## [SET OF TASKS]
• 1. Answer these questions about the forum thread on the stone seats found in the woods by a creek.
(a) According to creekcrawler, how many people would it take to move some of the stones?
(b) What did DaleM suggest checking the fire ring for?
(c) What did mirrocraft mike say impressed him about the setup?
• 2. Carry on the forum thread about the stone seats found in the woods by a creek, picking up right after its last line.

++++ READING TEXT ++++

# Strange find on the river bank-



## creekcrawler (Oct 5, 2004)

When I was out carp hunting and creek crawling this Sunday, stumbled into some rather nice, Stonehenge-like
thrones in the woods.
Impressive! Some of these stones would take 3 people to move!


----------



## teamelite2004 (Jan 6, 2009)

where was this at?


----------



## NateDaug149 (Jul 31, 2009)

Very strange. Could be some teenagers hang out.


----------



## jcustunner24 (Aug 20, 2007)

Yikes. Looks like if you would've stuck around you might've been surrounded by a bunch of people in glorified Snuggies asking you to have a sip of their kool aid.


----------



## Jigging Jim (Apr 3, 2010)

A witch's circle? Or just some very creative people!


----------



## Ripley (May 10, 2010)

you've stumbled on to the sacred hallowed circle of the fish gods... this is where natives would dance around the fire with lures hanging from their vests....these where made of carved woods and berries and flowers used as paints..... flys decorated their head dress ...tied of fur, hair and feathers... dressed in waders.... the chief wore chest waders in weird colors that matched the earth and trees.... sacrifices were made by tossing live creek chubs and bluegills into the waters.... they would take strawberries and chicken liver and make a doughy paste by adding dried crushed corn.... some boiled over the fire.... the meetings would be held on nights of the full and new moons... and any other night that they could get out of the hut....passing of the so called peace pipe and drinking of the fermented hops and fruits was also a big part of this... 

i hope you left a small gift as an offering .... those that do have many good days of fishing... and if you leave a 24 pack of cylindrical shiny things containing the fermented hops.... you will have many great years of fishing!!!


----------



## DaleM (Apr 5, 2004)

You discovered the meeting place for The Big Foot Asso. members I hear they meet there a few times a month.
Either that or a very cool place that someone spent lots of time building. Check the fire ring for bones


----------



## BrianSipe17 (Aug 5, 2006)

I would go back at night to see if there are naked witches dancing around.


----------



## The Zodiac (Apr 10, 2010)

That is an amazing find. One of the most elaborate "possible occult" set ups I have ever seen locally. Perhaps the Ohio "Bohemian Grove". lol


----------



## Tokugawa (Apr 29, 2008)

Don't volunteer to be the virgin...

Creeeeeeepy.


----------



## mirrocraft mike (Mar 17, 2006)

Pretty cool set up..If it was some teenagers(or whoevers) hang out.I'm very impressed as theres no trash around.


----------



## The Zodiac (Apr 10, 2010)

mirrocraft mike said:


> Pretty cool set up..If it was some teenagers(or whoevers) hang out.I'm very impressed as theres no trash around.


That is exactly what makes me doubt that it was built for a "teenage hangout".


----------



## Lawman60 (May 17, 2010)

LMAO! You guys left me nothing to add! Wicca fishermen?


----------



## The Zodiac (Apr 10, 2010)

Lawman60 said:


> LMAO! You guys left me nothing to add! Wicca fishermen?

++++ EXTRACTED ENTRIES ++++

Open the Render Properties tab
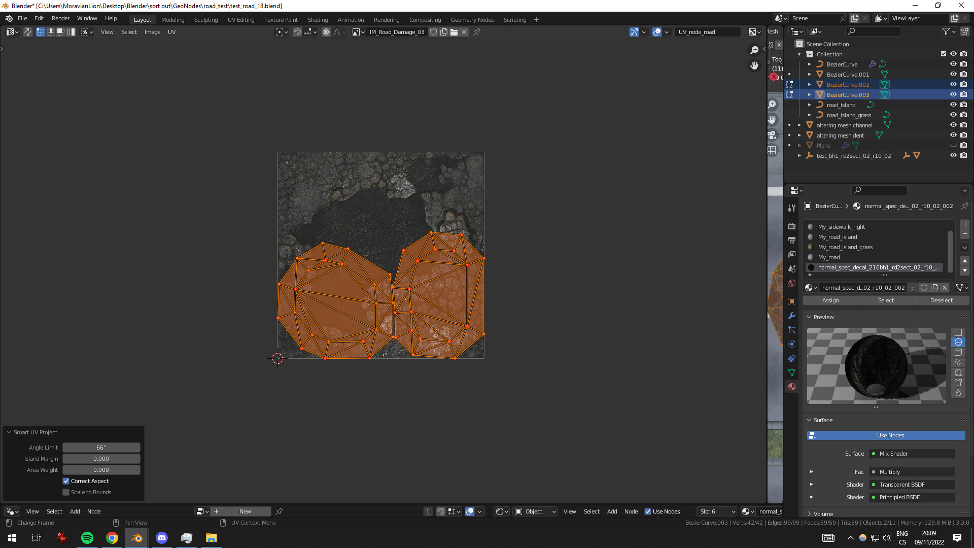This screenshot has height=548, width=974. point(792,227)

++++
++++ EXTRACTED ENTRIES ++++

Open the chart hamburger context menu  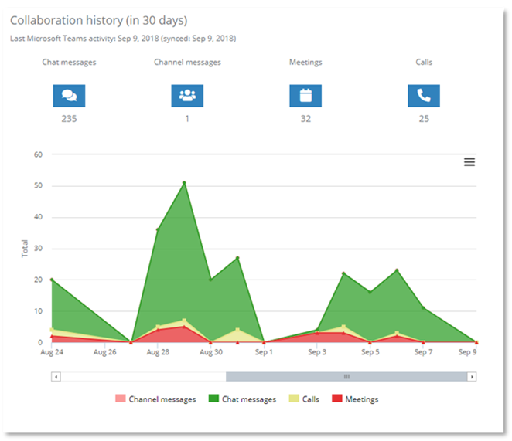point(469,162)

++++
++++ EXTRACTED ENTRIES ++++

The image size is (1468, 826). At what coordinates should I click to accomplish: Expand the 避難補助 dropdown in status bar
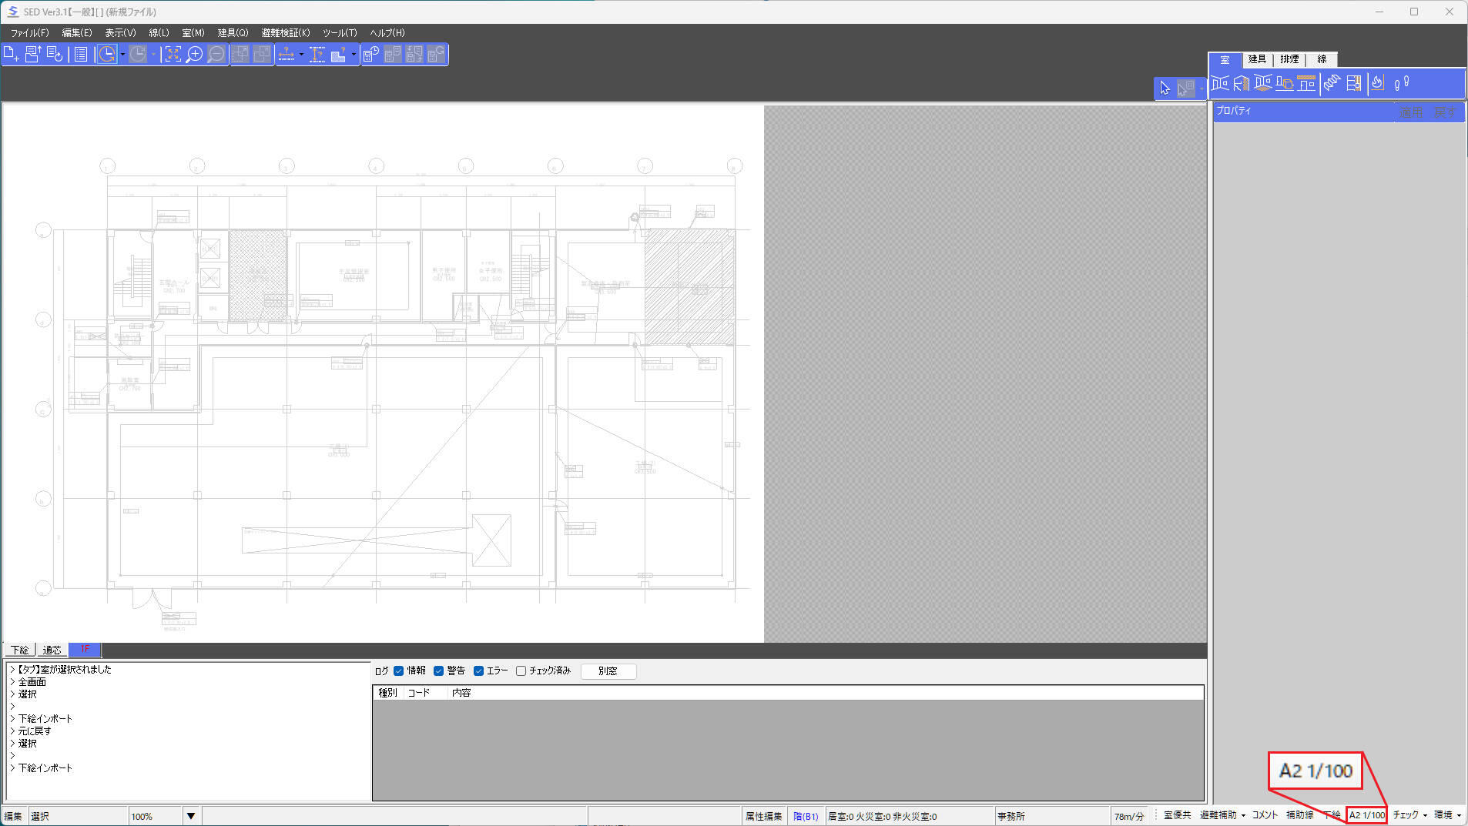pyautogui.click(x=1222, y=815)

++++

## [RESPONSES FOR EACH TASK]
• 1.
(a) Three people.
(b) Bones.
(c) That there was no trash around.

• 2.
lol Yea John, they close their eyes & cast out their thoughts & pull in trophies that we only could dream of.


----------



## Fishinfoolin (Apr 26, 2009)

Ohio Stonehenge!


----------



## Ruminator (Apr 6, 2004)

Wow! I don't know whether thats too cool, or stupid scary?!

Just don't go back at night unless you take EZ with you.  

Tom could "put the fear of God into them" if needed.


----------



## creekcrawler (Oct 5, 2004)

Lol! I'm not sure what's up.
Didn't really think about the lack of trash, which is cool.
It is pretty deep in the woods and hard to get to, so there's usually not many people or trash to be found there.

Hmmm, might have to go back at night - I'm sure they won't mind one more naked witch dancing in the grove.
Isn't there a full moon coming up?
Better bring some sacred mead with me...
Or at least few beers.


----------



## The Zodiac (Apr 10, 2010)

creekcrawler said:


> Lol! I'm not sure what's up.
> Didn't really think about the lack of trash, which is cool.
> It is pretty deep in the woods and hard to get to, so there's usually not many people or trash to be found there.
> 
> ...


lol The 25th is a Full Moon I do believe. I would love to document the area with film. A Blair Witch reality. Maybe me & you can gather a small "force" to infiltrate. I certainly wouldn't go alone, even with a sidearm, as it is clearly evident this place draws an unsavory crowd. And by crowd I mean probably at least 8 - 10 people. The set up alone would of needed that many people if not more to put into place.

Don't forget your Holy Water.


----------



## Steel Cranium (Aug 22, 2005)

The Zodiac said:


> Don't forget your Holy Water.


... or your holy smoke. At least a rope's worth.


----------



## dgfish (Apr 29, 2006)

In the second and third picture, looks like a cross on the left side of the photo. Hmmm....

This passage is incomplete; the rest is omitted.